In the absence of factual inputs on the ABSOLUTE level of liquid and solid discharges--I will consider the GaryHLucas position as a well-meaning--even technically informed--opinion on the QUALITATIVE nature of discharges. In the meantime, I have a hard time believing that Lectrasan discharges are a REAL environmental problem, anymore than extending the RI No Discharge Zone to 3 miles out is justified on scientific terms.

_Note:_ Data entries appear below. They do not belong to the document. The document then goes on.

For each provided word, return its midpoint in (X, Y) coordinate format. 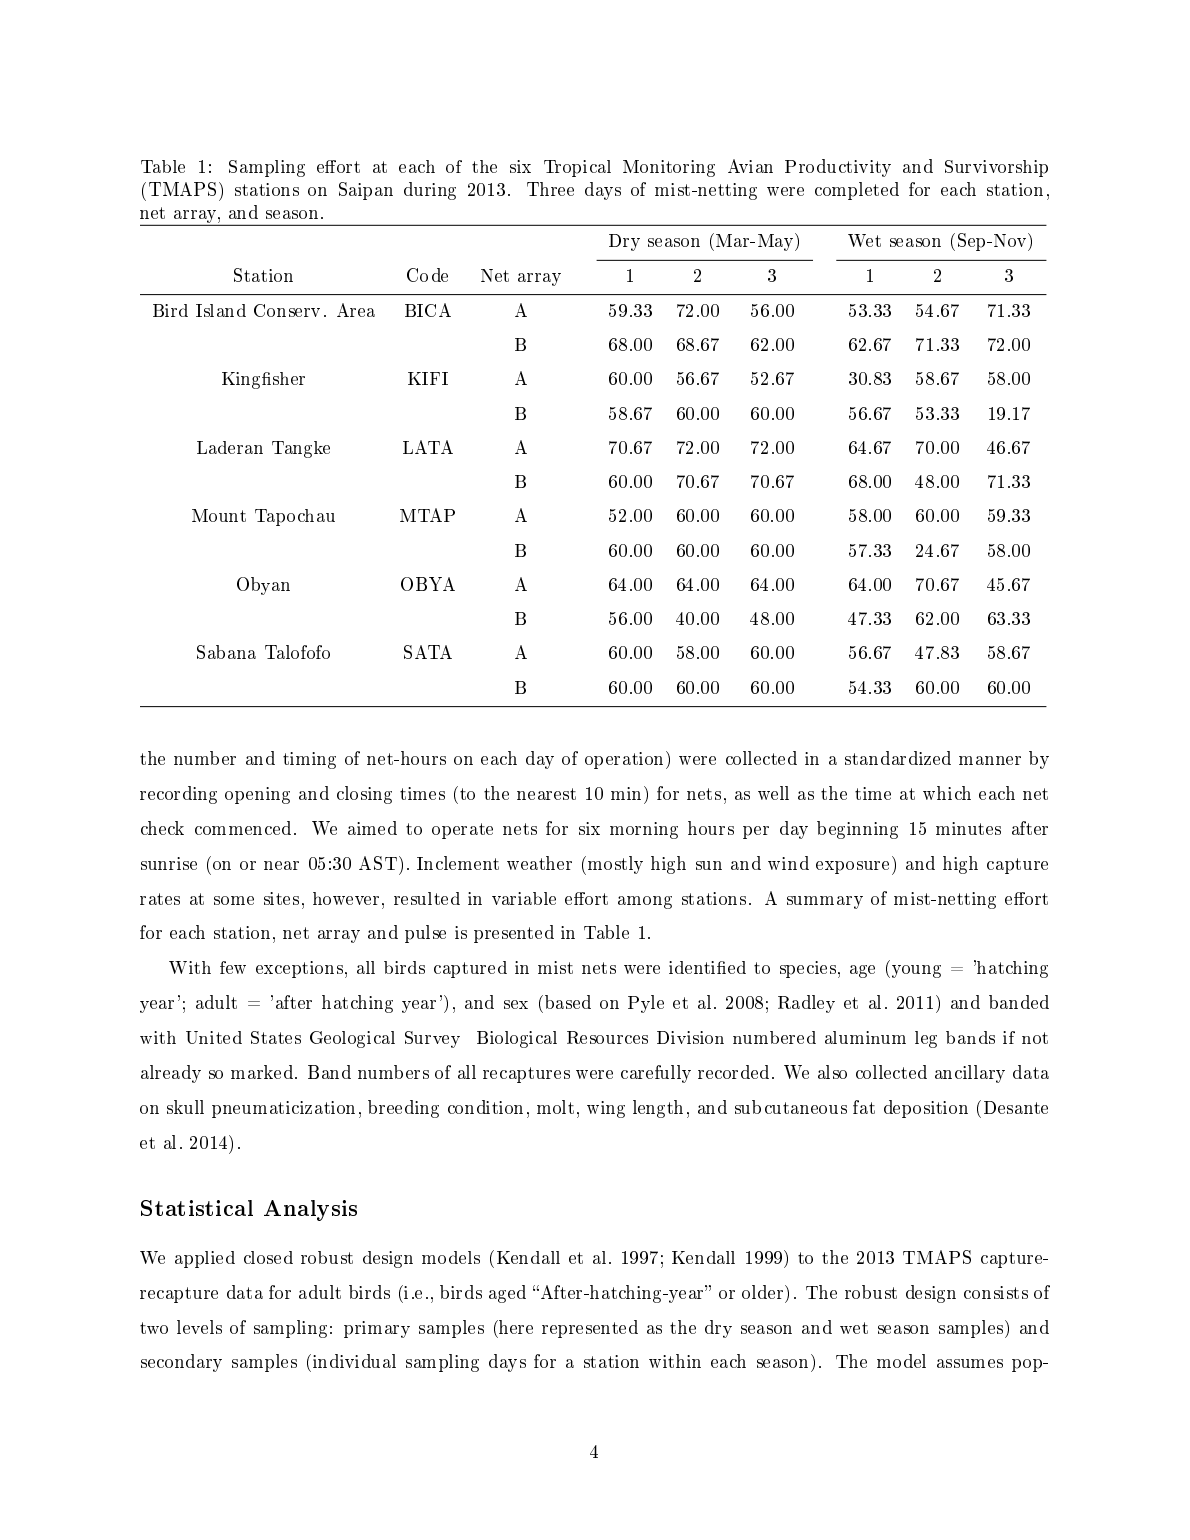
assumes (970, 1363)
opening (257, 795)
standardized (898, 758)
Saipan (366, 191)
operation (626, 760)
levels (199, 1327)
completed (857, 191)
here (515, 1327)
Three (550, 189)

I certainly understand the argument about solids discharge, but my argument is about the absolute amount of discharges in the bigger picture. The contribution of actual and projected Lectrasan discharges in New England waters--if allowed--has to be ridiculously small. If the discharge is sterile, that takes care of e-Coli. As far as solids are concerned, let's consider the nitrogen issue as a feeder to hypoxia. You need to worry a lot more about lawn fertilizer and dog poop in the watershed than boaters.
Just for the record, I don't have and don't intend to install a Lectrasan. I use the pumpout boats and an occasional land-based pump out. Occasionally I will pump out past the 3 mile limit. I really do resent those folks who discharge untreated waste in harbors and would prefer that Lectrasan discharges not occur there either, but prohibiting Lectrasan discharges out to 3 miles off the RI shore is ludicrous.